DBS Group Research 2015-07-02: Japfa Ltd - HOLD call maintained with lower TP of S$0.46

Light at the end of the tunnel? 

  • FY15F/16F earnings cut by 29%/37% on reduced broiler/DOC ASP; cuts in volume 
  • Expect weaker y-o-y Indonesia contribution in 2H15 on oversupply concerns; but proposed cut among industry players is a first step in tackling DOC oversupply 
  • Impact from breeding losses is diminishing, given low base, but other segments’ contributions are growing 
  • HOLD call maintained with lower TP of S$0.46. 

Cutting forecasts. 

  • We made further cuts to FY15F/16F earnings by 29% and 37%, on lowered expectations for both live broiler and day-old chick (DOC) prices YTD. 
  • We cut FY15F/16F broiler ASP by 4%/8% to Rp14,790/Rp15,000 per kg, and cut FY15F/16F DOC ASP by 12%/16% to Rp3,958/Rp4,015 per bird. 
  • We also tempered our expectations on FY16F sales volumes for both broilers (-2%) and DOC (-2%), mainly to reflect early retirement of parent stock (PS) since late last year and culling on unhatched eggs (industry-wide) YTD. 
  • While FY15F capex was unchanged at US$192m, we lowered FY16F capex by 21% to US$210m to conserve cash. 

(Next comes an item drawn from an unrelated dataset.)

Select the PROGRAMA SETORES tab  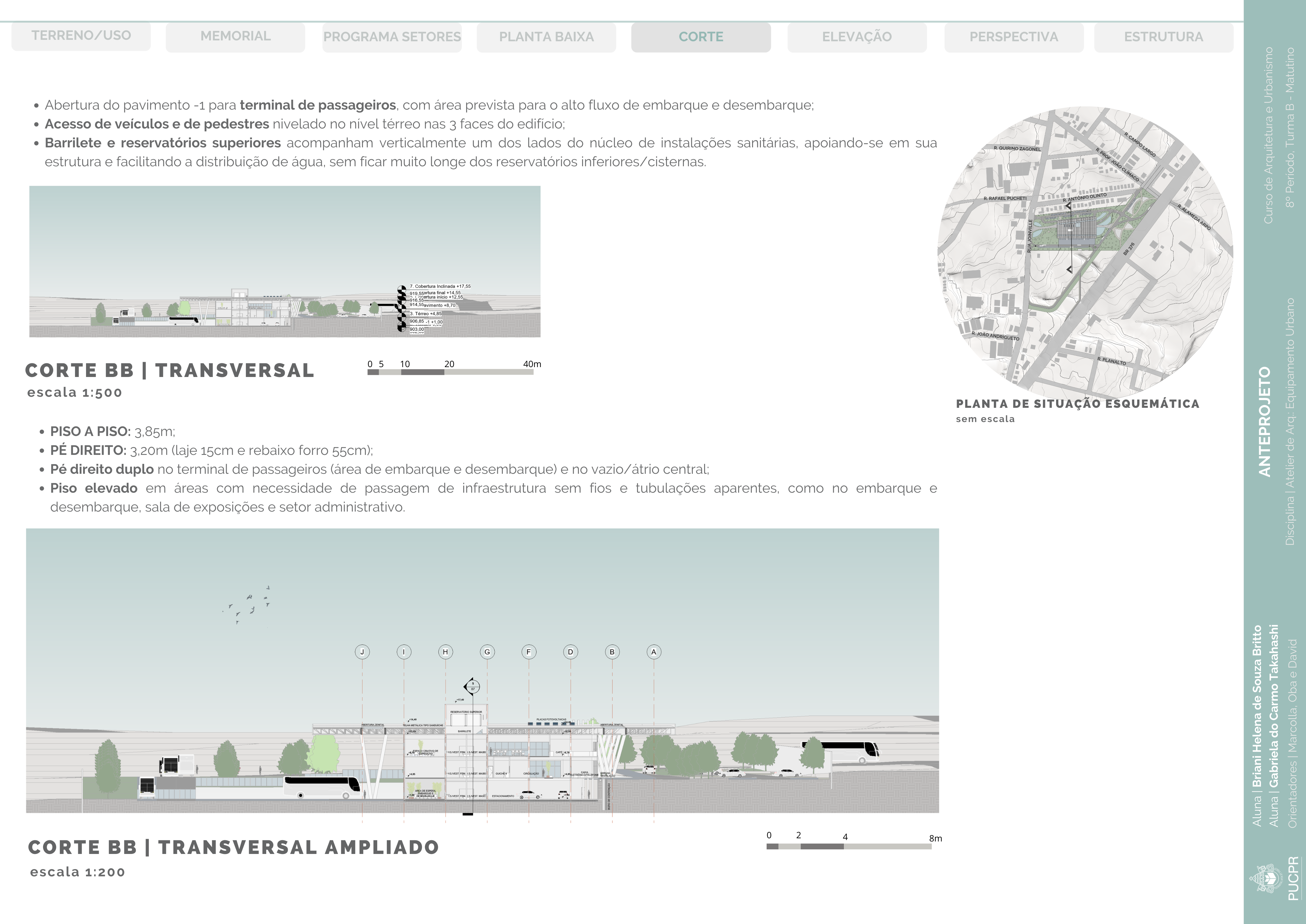(x=392, y=37)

Diminishing y-o-y impact from JPFA. 

  • These revisions cut JPFA’s FY15F/16F EBITDA by 12%/24%. 
  • Our previous forecasts had assumed that the industry had started culling their PS early this year – which should have resulted in higher ASP. This did not happen, while the Rupiah and purchasing power continued to weaken YTD. 
  • The impact is less significant on y-o-y basis as it was already coming from a loss, while China Dairy's contribution continues growing. 
  • A 23% cut in Parent Stock (PS) could boost profits. 
  • According to Tempo (a weekly magazine), Indonesia’s poultry players had in Jun-15 agreed to cut 8m PS – representing c.23% of total population – post post-Lebaran in an effort to stem the precipitous drop in DOC prices. 
  • While there remains a debate as to which players should undertake a bigger share of the cut, the resultant impact could well tackle the oversupply situation and boost prices through next year. But uncertainties still linger with regards to weakening purchasing power, which may necessitate a deeper cut. 
  • Based on preliminary sensitivity, a 23% cut on Japfa’s PS would lift Japfa Limited’s FY15F/16F earnings by 33%/19% on the assumption that DOC and broiler ASP would recover by 5% y-o-y (i.e. still less than inflation). 

HOLD call maintained. 

  • Employing SOP methodology, our TP is cut to S$0.46 – implying c.15% upside. 
  • We imputed a steep DOC price drop post-Lebaran – though less severe than 2014, given ongoing industry-wide 30% cut in hatched eggs YTD. 
  • Upside catalyst will be triggered if proposed 23% cut in PS industry-wide is implemented.